## PASSAGE SHOWN
------------------------

Relationship Between Diabetes, Glucose Control, And Vascular Health: Findings From The American Heart Association Cardiometabolic Health Strategically Focused Research Network

Background: Diabetes mellitus (DM) increases the risk of vascular endothelial damage and subsequent cardiovascular (CV) events. This study was designed to investigate mechanisms of endothelial cell (EC) damage in DM. Methods: CHORD (CHOlesterol lowering and Residual Risk in Diabetes) is an ongoing study evaluating mechanisms of CV disease (CVD) risk in patients with 1) LDL-C >100 mg/dL, 2) no known CVD and 3) with or without DM. In a subset of participants, EC harvesting was performed at baseline by inserting a J-wire through an angiocatheter into the brachial vein. ECs were isolated with magnetic beads directed against CD146 and transcript expression assessed using next generation RNA sequencing. Results: We performed EC harvesting on participants with DM (n=11, mean age 47 ± 15 years, 45% female, mean HbA1c 6.4%) and controls (n=11, mean age 50 ± 15 years, 56% female, mean HbA1c 5.2%). Comparison of brachial vein EC RNA sequencing in DM vs controls after adjustment for age, sex, and race/ethnicity demonstrated 1043 upregulated genes and 26 downregulated genes with excellent supervised hierarchical clustering between groups (p<0.05). Using a linear regression model adjusting for age, sex, and race/ethnicity, 899 EC genes were significantly associated with HbA1c (p<0.05). Of the original 1069 EC genes differentially expressed in diabetes (over control), only 257 genes displayed a concordant relationship to HbA1c (HbA1c dependent) while the rest (n=812) were HbA1c independent. (Figure 1). Pathways related to EC genes that were HbA1c dependent included those related to endosomal processing whereas HbA1c independent pathways included those related to energy utilization (e.g. PGC-1 alpha phosphorylation), and cell signaling (RAC1, TGFBR1). Conclusion: Our data demonstrate the impact of DM on EC abnormalities and suggest differences in EC gene expression between glucose dependent and independent processes.

------------------------

## LISTED RECORDS
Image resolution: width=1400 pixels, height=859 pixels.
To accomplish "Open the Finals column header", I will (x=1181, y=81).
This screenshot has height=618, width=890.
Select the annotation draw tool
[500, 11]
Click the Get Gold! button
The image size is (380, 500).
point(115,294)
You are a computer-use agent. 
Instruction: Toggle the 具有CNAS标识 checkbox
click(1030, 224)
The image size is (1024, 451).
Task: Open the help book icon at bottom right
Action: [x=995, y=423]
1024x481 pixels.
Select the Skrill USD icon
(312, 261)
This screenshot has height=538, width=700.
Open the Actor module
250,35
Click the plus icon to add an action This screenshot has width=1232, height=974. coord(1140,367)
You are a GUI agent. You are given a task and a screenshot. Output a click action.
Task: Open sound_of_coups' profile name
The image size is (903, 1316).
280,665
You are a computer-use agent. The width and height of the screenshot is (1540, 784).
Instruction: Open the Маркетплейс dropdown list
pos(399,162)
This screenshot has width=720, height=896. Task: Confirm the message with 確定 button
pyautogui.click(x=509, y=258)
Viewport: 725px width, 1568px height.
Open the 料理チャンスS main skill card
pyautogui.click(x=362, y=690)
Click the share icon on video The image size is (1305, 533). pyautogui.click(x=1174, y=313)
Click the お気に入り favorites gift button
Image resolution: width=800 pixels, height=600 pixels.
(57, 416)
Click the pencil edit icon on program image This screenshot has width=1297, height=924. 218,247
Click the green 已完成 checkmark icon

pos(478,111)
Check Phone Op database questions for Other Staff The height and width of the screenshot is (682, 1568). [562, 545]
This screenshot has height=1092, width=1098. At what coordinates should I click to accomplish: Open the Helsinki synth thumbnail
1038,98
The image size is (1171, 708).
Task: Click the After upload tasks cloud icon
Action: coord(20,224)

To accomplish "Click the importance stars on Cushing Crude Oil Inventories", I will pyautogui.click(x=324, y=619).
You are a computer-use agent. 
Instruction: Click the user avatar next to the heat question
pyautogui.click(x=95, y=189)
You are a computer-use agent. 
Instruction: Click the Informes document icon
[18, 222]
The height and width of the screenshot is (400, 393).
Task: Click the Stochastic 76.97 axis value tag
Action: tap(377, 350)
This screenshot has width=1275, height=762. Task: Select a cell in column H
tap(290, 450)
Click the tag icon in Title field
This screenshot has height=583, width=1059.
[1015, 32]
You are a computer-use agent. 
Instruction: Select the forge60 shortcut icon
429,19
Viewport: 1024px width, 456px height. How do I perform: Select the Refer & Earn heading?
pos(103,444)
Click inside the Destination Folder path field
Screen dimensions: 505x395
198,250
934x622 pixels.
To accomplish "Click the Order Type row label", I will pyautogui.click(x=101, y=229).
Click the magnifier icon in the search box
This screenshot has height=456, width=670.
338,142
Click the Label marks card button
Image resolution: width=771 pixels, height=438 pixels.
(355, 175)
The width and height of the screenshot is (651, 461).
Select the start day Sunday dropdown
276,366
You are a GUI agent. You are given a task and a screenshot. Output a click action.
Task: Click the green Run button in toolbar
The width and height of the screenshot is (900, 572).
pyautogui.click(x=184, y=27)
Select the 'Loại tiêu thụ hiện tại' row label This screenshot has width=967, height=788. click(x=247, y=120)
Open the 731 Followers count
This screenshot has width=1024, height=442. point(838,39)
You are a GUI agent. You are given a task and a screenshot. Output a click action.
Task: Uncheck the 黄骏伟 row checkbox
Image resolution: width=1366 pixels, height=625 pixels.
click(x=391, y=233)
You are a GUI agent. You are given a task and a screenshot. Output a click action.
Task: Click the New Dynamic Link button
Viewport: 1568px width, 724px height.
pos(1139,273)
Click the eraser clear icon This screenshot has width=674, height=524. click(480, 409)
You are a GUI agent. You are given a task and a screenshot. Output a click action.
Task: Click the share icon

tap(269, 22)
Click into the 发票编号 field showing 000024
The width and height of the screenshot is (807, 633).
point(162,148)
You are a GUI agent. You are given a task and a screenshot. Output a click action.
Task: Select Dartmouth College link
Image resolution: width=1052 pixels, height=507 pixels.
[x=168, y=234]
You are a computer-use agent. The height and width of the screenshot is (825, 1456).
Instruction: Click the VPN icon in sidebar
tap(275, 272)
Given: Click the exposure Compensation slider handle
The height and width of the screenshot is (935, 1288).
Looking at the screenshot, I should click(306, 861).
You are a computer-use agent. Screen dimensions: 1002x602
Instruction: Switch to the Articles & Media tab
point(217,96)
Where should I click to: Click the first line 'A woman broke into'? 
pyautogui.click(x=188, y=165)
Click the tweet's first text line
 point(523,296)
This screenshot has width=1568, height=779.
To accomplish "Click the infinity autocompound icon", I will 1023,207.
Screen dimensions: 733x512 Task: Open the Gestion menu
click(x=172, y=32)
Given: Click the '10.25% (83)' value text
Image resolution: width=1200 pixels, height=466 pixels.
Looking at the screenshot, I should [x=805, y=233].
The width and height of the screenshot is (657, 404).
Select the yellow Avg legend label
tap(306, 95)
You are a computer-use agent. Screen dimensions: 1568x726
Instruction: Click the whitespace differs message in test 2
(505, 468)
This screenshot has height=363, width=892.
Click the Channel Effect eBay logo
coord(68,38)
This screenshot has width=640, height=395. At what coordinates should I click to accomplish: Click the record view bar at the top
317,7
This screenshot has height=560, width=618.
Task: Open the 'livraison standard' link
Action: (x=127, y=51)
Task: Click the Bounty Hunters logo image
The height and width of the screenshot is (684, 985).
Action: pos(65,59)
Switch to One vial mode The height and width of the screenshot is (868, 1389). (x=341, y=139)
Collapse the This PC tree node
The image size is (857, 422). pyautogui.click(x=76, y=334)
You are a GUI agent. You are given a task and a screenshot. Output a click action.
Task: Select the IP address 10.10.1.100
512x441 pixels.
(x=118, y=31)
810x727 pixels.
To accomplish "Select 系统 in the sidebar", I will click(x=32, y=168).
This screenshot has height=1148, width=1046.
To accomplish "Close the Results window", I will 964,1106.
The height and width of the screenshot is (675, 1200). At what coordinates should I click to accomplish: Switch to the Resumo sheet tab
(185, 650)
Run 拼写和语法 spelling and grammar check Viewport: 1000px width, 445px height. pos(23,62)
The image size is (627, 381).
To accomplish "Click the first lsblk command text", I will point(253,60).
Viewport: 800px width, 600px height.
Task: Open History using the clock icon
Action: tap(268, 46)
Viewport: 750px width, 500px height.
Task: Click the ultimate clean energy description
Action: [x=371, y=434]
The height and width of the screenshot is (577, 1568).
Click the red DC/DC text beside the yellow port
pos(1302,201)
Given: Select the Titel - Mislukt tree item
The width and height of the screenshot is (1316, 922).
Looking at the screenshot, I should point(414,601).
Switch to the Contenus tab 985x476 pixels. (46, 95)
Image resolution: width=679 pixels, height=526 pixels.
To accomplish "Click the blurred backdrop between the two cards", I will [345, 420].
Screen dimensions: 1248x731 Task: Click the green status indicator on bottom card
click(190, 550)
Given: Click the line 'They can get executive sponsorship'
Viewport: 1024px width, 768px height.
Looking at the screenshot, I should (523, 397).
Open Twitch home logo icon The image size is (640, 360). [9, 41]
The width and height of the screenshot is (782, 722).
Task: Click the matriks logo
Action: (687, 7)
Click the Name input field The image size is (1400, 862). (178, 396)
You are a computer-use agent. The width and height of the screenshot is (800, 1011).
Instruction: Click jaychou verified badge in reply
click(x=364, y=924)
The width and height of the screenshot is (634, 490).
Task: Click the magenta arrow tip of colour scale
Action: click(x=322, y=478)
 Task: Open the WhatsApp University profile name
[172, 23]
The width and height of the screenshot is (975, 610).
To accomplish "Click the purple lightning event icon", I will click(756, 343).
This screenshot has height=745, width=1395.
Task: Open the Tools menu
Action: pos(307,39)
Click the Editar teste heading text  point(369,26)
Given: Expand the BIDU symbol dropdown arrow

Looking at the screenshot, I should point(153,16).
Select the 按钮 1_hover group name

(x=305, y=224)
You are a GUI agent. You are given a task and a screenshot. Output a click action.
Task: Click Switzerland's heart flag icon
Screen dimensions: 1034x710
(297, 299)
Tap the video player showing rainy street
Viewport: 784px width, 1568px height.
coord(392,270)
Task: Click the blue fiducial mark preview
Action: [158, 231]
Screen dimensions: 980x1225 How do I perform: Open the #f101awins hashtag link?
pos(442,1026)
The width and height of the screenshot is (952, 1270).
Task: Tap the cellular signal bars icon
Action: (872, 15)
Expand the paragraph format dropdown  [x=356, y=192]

------------------------

## ASSIGNMENT
Can you rewrite the paragraph beginning "Background: Diabetes mellitus (DM) increases" in the diabetes and vascular health text as a shorter list that keeps its main facts?

## RESPONSE TO THE EXERCISE
- **Background:** Diabetes mellitus (DM) raises the risk of vascular endothelial damage and cardiovascular (CV) events. This study examined how endothelial cells (ECs) are damaged in DM.
- **Methods:** CHORD is an ongoing study of CV disease risk in patients with LDL-C >100 mg/dL, no known CV disease, and with or without DM. In a subset of participants, ECs were harvested from the brachial vein at baseline using a J-wire, isolated with CD146-directed magnetic beads, and analyzed by next generation RNA sequencing.
- **Participants:** 11 with DM (mean age 47, 45% female, mean HbA1c 6.4%) and 11 controls (mean age 50, 56% female, mean HbA1c 5.2%).
- **Results:**
  - After adjustment for age, sex, and race/ethnicity, 1043 genes were upregulated and 26 were downregulated in DM versus controls.
  - 899 EC genes were significantly associated with HbA1c.
  - Of the 1069 differentially expressed genes, 257 were HbA1c dependent and 812 were HbA1c independent.
  - HbA1c-dependent pathways included endosomal processing. HbA1c-independent pathways included energy utilization (e.g., PGC-1 alpha phosphorylation) and cell signaling (RAC1, TGFBR1).
- **Conclusion:** DM affects ECs, and EC gene expression appears to differ between glucose-dependent and glucose-independent processes.